*** 给定文本

从一到无穷大 #39:从 Vectorized Mode vs Code Gen 权衡特定场景执行引擎技术选型标准
本作品采用知识共享署名-非商业性使用-相同方式共享 4.0 国际许可协议进行许可。
本作品 (李兆龙 博文, 由 李兆龙 创作),由 李兆龙 确认,转载请注明版权。
文章目录
- 引言
- MICRO-ARCHITECTURAL ANALYSIS
- Single-Threaded Performance
- Interpretation and Instruction Cache
- Vector Size
- DATA-PARALLEL EXECUTION (SIMD)
- Data-Parallel Selection
- Data-Parallel Hash Table Probing
- Compiler Auto-Vectorization
- INTRA-QUERY PARALLELIZATION
- Exchange vs. Morsel-Driven Parallelism
- Multi-Threaded Execution
- OTHER FACTORS
- OLTP and Multi-Language Support
- Compilation Time
- Profiling and Debuggability
- Adaptivity
- SUMMARY
引言
文章基于TPC-H 的五种查询,重点测试两种现代流行执行引擎模型在OLAP负载下的优劣对比。为了隔离不同系统在数据结构,查询优化,查询处理算法上的差异,并没有选择直接使用开源项目,而是重新实现了除了执行模型外均相同的的原型。Code Gen
称为Typer
,Vectorized Mode
称为Tectorwise
。
具体的细节可以参考下文,我思考的重点时在做执行引擎技术选型时,不考虑工程实现的情况下,什么才是核心所在?我认为可以分为几个重点:
决策项 | 选型 |
---|---|
Workload | OLAP / OLTP |
Exection Mode | Vectorized Mode / Code Gen / Hybrid Vectorized Mode and Code Gen |
Query Parallelization | Exchange / Morsel-Driven |
Data Stream | Push / Pull |
这些思考是宝贵的,对于绝大多数团队而言,从人效比的角度讲自研执行引擎基本死路一条,没有任何理由不用开源引擎。但是选型时如果盯死一个执行引擎,后续会因为各种因素的变化导致当前执行引擎不是最优选项。
而现有业界非常成熟的执行引擎也未必做的很好,比如Velox,其以很高的工程水平实现了Vectorized Mode
,但是没有混合Code Gen
,其次其并行模型选择Exchange
而不是Morsel-Driven
,当然好的地方在于同时实现了Push
和Pull
。

******
*** 数据摘录

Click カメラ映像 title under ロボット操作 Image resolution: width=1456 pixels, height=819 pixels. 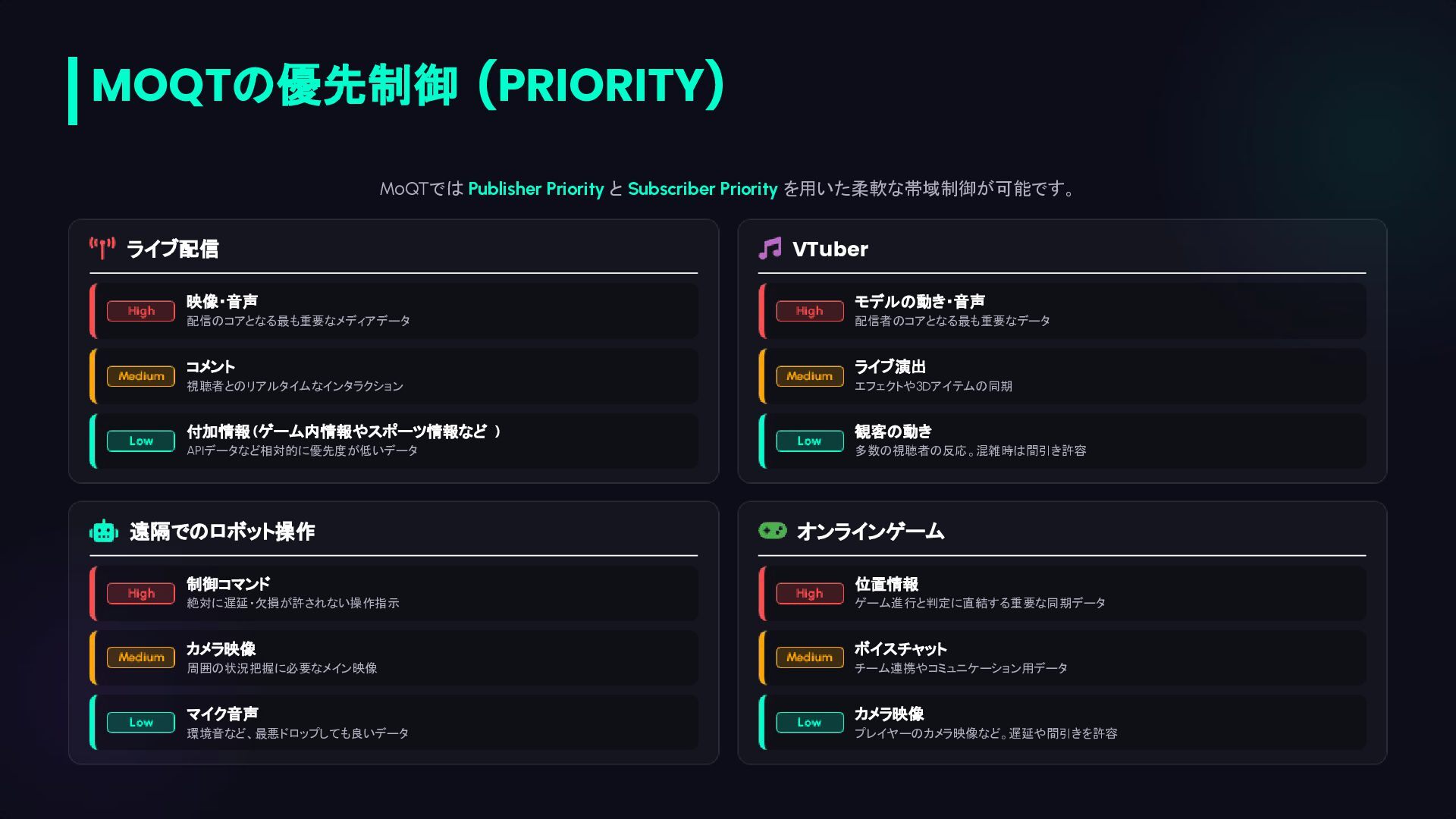pyautogui.click(x=221, y=649)
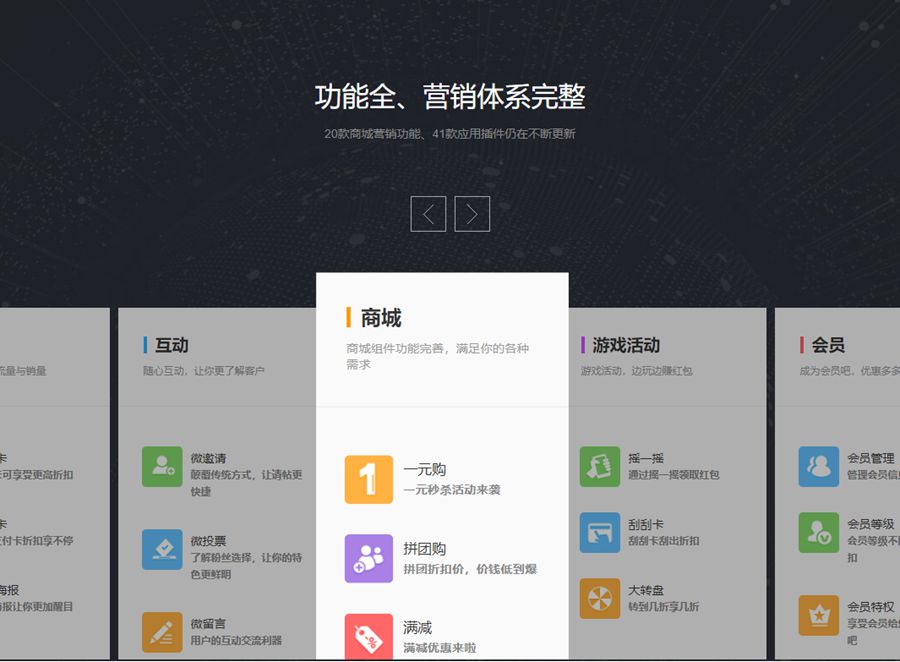Click the orange 大转盘 wheel icon
The width and height of the screenshot is (900, 662).
click(x=600, y=598)
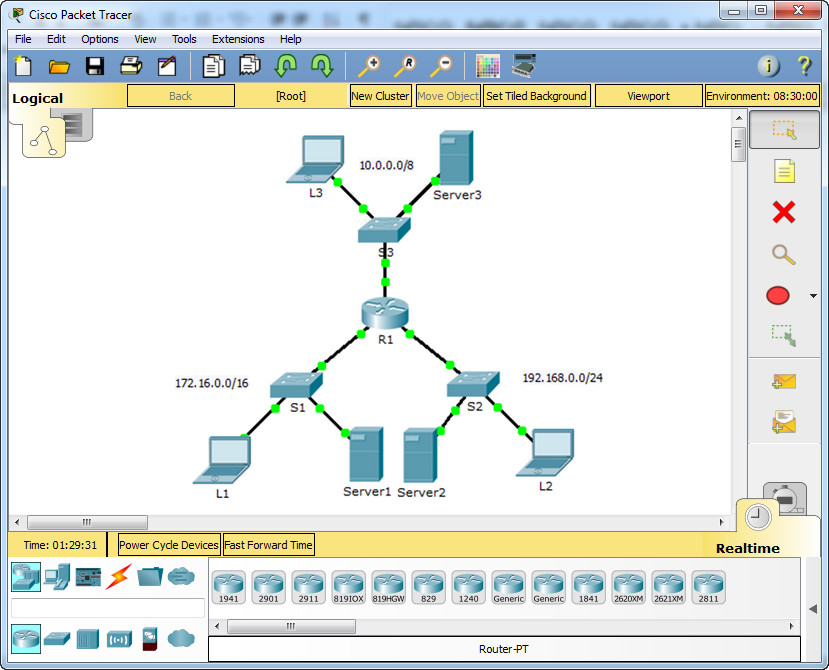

******

你的任务:
[A] 根据给定文本,采用 Code Gen 模型实现的原型叫什么名字?
[B] 请列出给定文本目录中“OTHER FACTORS”下的全部小节标题。
[C] 请返回给定文本中以含有“从一到无穷大 #39:从 Vectorized”的词句开头、到“DATA-PARALLEL EXECUTION (SIMD)”结束的那一段,逐字照录。
这些数据与给定文本没有关系。

参考答案:
[A] Typer

[B]
- OLTP and Multi-Language Support
- Compilation Time
- Profiling and Debuggability
- Adaptivity

[C]
从一到无穷大 #39:从 Vectorized Mode vs Code Gen 权衡特定场景执行引擎技术选型标准
本作品采用知识共享署名-非商业性使用-相同方式共享 4.0 国际许可协议进行许可。
本作品 (李兆龙 博文, 由 李兆龙 创作),由 李兆龙 确认,转载请注明版权。
文章目录
- 引言
- MICRO-ARCHITECTURAL ANALYSIS
- Single-Threaded Performance
- Interpretation and Instruction Cache
- Vector Size
- DATA-PARALLEL EXECUTION (SIMD)